Records to process:
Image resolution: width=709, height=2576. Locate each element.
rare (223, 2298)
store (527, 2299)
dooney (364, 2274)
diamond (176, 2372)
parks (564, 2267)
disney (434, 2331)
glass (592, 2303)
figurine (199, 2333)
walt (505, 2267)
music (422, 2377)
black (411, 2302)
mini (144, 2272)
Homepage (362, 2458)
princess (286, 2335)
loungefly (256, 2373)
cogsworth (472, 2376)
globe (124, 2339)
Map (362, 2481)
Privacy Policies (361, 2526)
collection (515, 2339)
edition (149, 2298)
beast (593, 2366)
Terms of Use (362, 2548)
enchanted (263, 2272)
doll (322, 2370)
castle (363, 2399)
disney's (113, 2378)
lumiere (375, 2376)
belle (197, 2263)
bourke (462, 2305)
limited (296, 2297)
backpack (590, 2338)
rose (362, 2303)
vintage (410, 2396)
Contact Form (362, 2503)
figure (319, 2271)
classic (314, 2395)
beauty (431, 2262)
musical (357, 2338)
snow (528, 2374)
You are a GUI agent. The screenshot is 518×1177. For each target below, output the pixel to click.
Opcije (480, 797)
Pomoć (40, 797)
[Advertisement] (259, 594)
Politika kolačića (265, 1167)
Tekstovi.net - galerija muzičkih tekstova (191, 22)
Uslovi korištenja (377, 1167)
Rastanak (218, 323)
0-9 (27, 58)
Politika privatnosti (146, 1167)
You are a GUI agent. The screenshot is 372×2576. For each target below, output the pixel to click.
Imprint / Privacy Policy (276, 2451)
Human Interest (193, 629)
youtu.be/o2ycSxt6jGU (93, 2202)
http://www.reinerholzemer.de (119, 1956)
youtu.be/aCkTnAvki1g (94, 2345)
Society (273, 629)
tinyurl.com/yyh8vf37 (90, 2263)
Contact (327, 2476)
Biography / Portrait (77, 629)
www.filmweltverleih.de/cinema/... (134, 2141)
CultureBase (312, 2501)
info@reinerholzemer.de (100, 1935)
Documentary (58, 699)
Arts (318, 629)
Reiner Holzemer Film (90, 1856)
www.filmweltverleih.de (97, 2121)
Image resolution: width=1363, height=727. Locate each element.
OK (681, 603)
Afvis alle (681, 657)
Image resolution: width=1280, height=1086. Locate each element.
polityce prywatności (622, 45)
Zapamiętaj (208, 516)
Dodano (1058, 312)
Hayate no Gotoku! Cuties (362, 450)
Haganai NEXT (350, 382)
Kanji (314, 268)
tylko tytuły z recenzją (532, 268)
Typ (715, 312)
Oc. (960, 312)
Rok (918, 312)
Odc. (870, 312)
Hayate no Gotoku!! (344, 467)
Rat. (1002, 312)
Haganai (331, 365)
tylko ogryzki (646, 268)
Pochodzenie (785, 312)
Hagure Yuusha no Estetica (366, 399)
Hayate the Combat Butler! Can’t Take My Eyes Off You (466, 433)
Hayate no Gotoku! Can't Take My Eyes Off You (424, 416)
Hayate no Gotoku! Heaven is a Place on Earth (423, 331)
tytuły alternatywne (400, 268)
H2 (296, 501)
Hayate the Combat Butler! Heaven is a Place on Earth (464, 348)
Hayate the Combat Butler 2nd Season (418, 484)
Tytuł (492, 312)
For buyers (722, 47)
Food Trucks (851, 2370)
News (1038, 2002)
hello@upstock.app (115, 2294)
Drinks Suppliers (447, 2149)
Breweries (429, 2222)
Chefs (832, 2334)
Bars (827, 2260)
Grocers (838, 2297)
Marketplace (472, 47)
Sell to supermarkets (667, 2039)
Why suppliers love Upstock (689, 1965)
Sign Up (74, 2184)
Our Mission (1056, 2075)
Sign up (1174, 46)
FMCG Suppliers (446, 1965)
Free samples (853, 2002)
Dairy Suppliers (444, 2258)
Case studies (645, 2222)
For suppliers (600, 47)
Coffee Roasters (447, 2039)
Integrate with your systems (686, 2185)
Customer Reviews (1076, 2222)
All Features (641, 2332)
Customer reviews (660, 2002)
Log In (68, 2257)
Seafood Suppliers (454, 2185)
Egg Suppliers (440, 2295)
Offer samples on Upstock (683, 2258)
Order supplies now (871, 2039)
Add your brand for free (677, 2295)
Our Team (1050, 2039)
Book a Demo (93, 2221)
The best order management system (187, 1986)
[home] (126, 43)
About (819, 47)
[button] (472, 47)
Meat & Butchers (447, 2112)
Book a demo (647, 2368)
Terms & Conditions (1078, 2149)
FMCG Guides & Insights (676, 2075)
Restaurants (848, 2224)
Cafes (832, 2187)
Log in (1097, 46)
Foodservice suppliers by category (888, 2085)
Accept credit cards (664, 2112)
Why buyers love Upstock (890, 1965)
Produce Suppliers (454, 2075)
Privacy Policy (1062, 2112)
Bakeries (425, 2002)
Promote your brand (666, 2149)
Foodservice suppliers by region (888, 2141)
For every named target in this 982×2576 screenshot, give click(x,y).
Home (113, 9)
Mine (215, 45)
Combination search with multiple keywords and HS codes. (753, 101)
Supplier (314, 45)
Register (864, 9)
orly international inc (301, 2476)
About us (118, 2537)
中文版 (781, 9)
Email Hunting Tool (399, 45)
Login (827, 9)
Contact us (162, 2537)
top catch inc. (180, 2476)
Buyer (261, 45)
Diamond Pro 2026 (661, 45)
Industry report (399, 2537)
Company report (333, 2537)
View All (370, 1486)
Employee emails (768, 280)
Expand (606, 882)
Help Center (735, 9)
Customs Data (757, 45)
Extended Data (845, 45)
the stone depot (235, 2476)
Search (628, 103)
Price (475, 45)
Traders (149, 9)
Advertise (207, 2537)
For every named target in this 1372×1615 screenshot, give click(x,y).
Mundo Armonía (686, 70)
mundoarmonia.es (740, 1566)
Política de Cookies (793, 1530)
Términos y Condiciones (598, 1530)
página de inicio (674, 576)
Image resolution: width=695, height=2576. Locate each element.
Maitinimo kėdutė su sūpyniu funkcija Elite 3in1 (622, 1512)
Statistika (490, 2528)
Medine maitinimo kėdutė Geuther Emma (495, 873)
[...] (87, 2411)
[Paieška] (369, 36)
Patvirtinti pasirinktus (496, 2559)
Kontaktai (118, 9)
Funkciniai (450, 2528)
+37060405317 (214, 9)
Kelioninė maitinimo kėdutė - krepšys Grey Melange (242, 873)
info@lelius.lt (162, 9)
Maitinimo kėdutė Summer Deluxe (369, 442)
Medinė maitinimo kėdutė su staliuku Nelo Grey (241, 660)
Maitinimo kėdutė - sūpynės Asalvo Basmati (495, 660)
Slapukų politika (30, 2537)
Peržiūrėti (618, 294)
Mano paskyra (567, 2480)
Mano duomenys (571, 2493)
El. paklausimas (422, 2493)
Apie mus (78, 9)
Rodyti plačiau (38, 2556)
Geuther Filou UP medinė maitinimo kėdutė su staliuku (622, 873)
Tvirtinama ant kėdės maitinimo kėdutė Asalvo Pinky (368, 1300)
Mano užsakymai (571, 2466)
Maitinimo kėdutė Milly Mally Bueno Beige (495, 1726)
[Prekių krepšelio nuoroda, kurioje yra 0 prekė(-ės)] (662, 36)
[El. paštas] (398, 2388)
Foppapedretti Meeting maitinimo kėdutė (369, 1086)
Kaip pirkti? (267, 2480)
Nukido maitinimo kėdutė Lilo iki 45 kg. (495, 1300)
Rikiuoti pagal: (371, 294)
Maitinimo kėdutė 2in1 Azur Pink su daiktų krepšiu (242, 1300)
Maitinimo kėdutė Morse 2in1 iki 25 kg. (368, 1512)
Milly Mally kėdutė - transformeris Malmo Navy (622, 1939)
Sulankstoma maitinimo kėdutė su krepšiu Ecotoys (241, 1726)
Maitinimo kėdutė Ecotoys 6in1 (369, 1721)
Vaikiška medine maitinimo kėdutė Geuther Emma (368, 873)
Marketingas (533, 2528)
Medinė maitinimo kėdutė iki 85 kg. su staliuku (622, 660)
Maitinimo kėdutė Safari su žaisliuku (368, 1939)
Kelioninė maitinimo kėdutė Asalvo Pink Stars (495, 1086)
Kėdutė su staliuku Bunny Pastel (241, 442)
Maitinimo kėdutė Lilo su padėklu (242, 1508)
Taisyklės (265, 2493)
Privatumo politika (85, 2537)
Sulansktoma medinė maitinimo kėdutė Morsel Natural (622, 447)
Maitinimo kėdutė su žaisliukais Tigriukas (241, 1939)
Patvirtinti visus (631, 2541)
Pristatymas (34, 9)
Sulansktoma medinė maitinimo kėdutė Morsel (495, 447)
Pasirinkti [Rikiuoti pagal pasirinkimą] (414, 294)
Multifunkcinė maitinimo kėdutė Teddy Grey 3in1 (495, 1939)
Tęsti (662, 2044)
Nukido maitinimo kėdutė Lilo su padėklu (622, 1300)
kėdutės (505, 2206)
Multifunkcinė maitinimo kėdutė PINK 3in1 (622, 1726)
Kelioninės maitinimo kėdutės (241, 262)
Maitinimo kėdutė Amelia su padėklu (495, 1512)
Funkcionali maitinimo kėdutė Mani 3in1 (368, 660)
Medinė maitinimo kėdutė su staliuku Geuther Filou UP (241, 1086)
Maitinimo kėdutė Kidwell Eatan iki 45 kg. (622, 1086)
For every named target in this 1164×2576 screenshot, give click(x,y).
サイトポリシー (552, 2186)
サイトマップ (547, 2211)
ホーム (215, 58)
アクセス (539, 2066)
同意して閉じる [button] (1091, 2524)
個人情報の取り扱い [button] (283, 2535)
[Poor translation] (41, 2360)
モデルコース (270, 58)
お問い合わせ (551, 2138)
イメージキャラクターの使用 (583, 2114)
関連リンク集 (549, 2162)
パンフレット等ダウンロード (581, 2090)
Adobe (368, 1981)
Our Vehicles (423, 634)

Work to do: Print the rows from the very first line through the line containing "Homepage (362, 2458)", including both of those lines.

Answer to the exercise:
Image resolution: width=709, height=2576. Locate each element.
rare (223, 2298)
store (527, 2299)
dooney (364, 2274)
diamond (176, 2372)
parks (564, 2267)
disney (434, 2331)
glass (592, 2303)
figurine (199, 2333)
walt (505, 2267)
music (422, 2377)
black (411, 2302)
mini (144, 2272)
Homepage (362, 2458)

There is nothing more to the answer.